One of the well-known speakers was David Gergen, the CNN senior political analyst who teaches at Harvard’s Kennedy School of Government. Gergen served as an adviser to four presidents – Nixon, Ford, Reagan and Clinton. He graduated from both Harvard and Yale with honors and is the recipient of 25 honorary degrees. And his major point was that he has never seen as many volatile situations around the world at once as there are right now. General Wesley Clark, the former Democratic presidential candidate and supreme allied commander of NATO, said much the same thing.

Former New York Lt, Gov. Dick Ravitch, financial adviser to many governors and New York City mayors, discussed municipal bankruptcy, highlighting the current Detroit situation and reminding us how he was able to organize enough support to keep New York City out of bankruptcy in the late 1970s. Ravitch ran a family construction business that built thousands of low- and middle-income housing units, the Columbia University Law School and the New York University Hospital. At various times, he served as chairman of the Bowery Savings Bank, the AFL-CIO Housing Investment Trust’s Board of Trustees, the New York State Urban Development Commission and the Metropolitan Transportation Authority, and he co-chaired Congress’ Millennial Housing Commission. In 1991, Ravitch was hired by Major League Baseball owners to head their negotiations with the MLB Players Association.

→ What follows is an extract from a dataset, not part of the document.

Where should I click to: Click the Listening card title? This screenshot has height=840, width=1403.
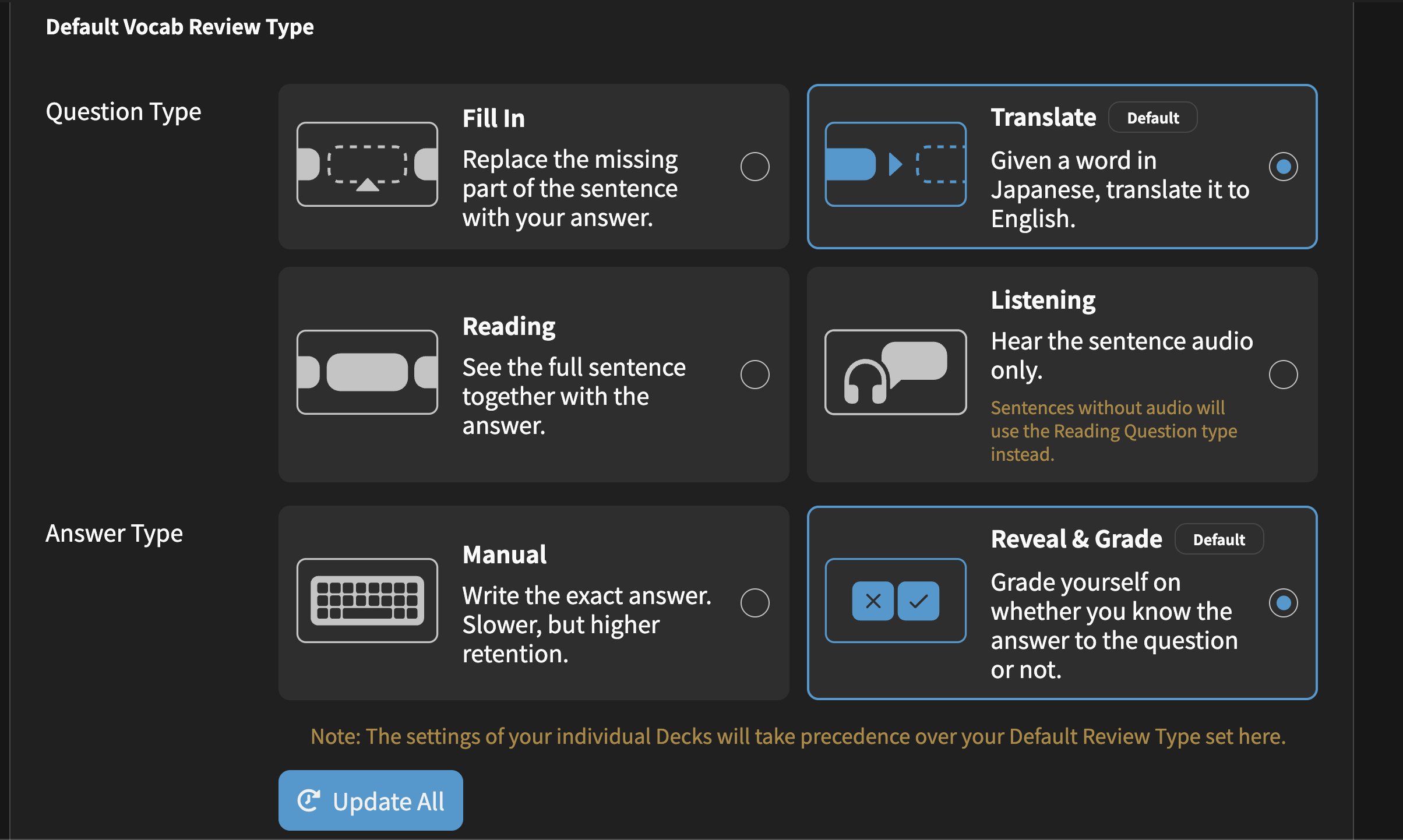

My point in recounting this is that most of the newspapers commenting on state legislators attending this and all other state legislative meetings tend to discount the worth of the program and look only for partying on the taxpayer nickel. The shallowness of the mainstream media response to these gatherings has gotten so bad that many legislators facing primaries or fall elections will no longer attend these national meetings, where they can learn critical lessons that have been forgotten or ignored and that would help them to govern.

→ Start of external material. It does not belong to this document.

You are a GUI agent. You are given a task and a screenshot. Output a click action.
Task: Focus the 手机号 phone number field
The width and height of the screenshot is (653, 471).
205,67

Of all the luminaries who attended this particular meeting, my favorite was Yo Yo Ma, the celebrated cellist and music educator. The aforementioned 15 Grammies doesn’t begin to describe his musical accomplishments or impact on music education, which is probably why President Obama named Ma to the President’s Committee on the Arts and Humanities in 2009. At NCSL last week, he drew a crowd to talk about a particular project, and if half of what was said about it is true, it could be one of the most transformative educational reforms for some kids in a century.

The President’s Committee has a pilot project on integration of arts, particularly music and dance, with the regular curriculum. It has enjoyed remarkable results to date. They don’t measure how well the kids dance and sing to math problems, physics or history. They measure how much more interested the kids are in school by not dropping out, by parent attendance at school functions and by fewer disciplinary problems. Bill Bennett, as President Reagan’s education secretary and President George H.W. Bush’s drug czar, said that 90 percent of the problems in modern American society could be mitigated if there were one adult who cared about every child in the United States. A modern body of academic work suggests that the single greatest determinant of a successful life in this country is a teacher who cares about you.

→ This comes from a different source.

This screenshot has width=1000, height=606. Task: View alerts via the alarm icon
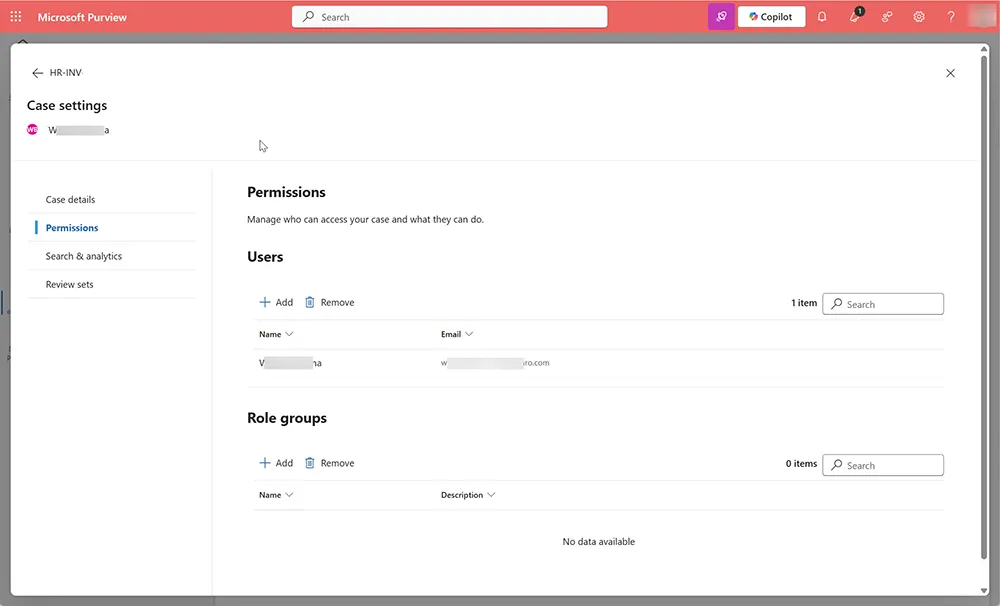click(x=854, y=16)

The pilot schools of the first round of trials by “Turnaround Arts” are among the most underachieving in the country. Schools were picked in eight states from Colorado to Connecticut, from Louisiana to Oregon, and one in Washington, D.C. The only schools eligible to apply rank in the lowest 5 percent in achievement, with the most intractable challenges. Joining Yo Yo Ma in adopting these schools were other celebrities from the performing arts, including Forest Whitaker, Sarah Jessica Parker and Kerry Washington. “We think Turnaround Arts will show that arts education is a solution that has been hiding in plain sight,” exclaims Sarah Jessica Parker on the program’s website.

In May, the President’s Committee announced expansion of the pilot program to include 35 more high-poverty, low academic-achievement schools, with plans to include 60 more schools in the next round. More celebrities have signed on, including Josh Groban, Marc Anthony, Frank Gehry, Sir Elton John, Tim Robbins, Russell Simmons, Rashida Jones and Yo Yo Ma’s Silk Road Ensemble, which is a stable of musicians circling the globe. Since studies have shown that this kind of engagement and climate produces students that are four times more likely to be recognized for academic achievement, there is a lot of excitement surrounding this effort.

Foundations, think tanks and companies are donating money and other resources in anticipation of enhanced real-world gains – “plummeting” suspensions, increased attendance and more parent engagement. Two of the original schools are no longer in turnaround status.

I also learned last week at NCSL that when this current crop of sixth-graders graduate from high school, there will have been 60,000 children in Utah who have been studying Mandarin Chinese since elementary school. China is so grateful that they have endowed 58 teachers in the Utah public school system.

These are reasonably positive developments that have been seriously under-reported, and two reasons why I am uncomfortable with any one-size-fits-all education reform plan.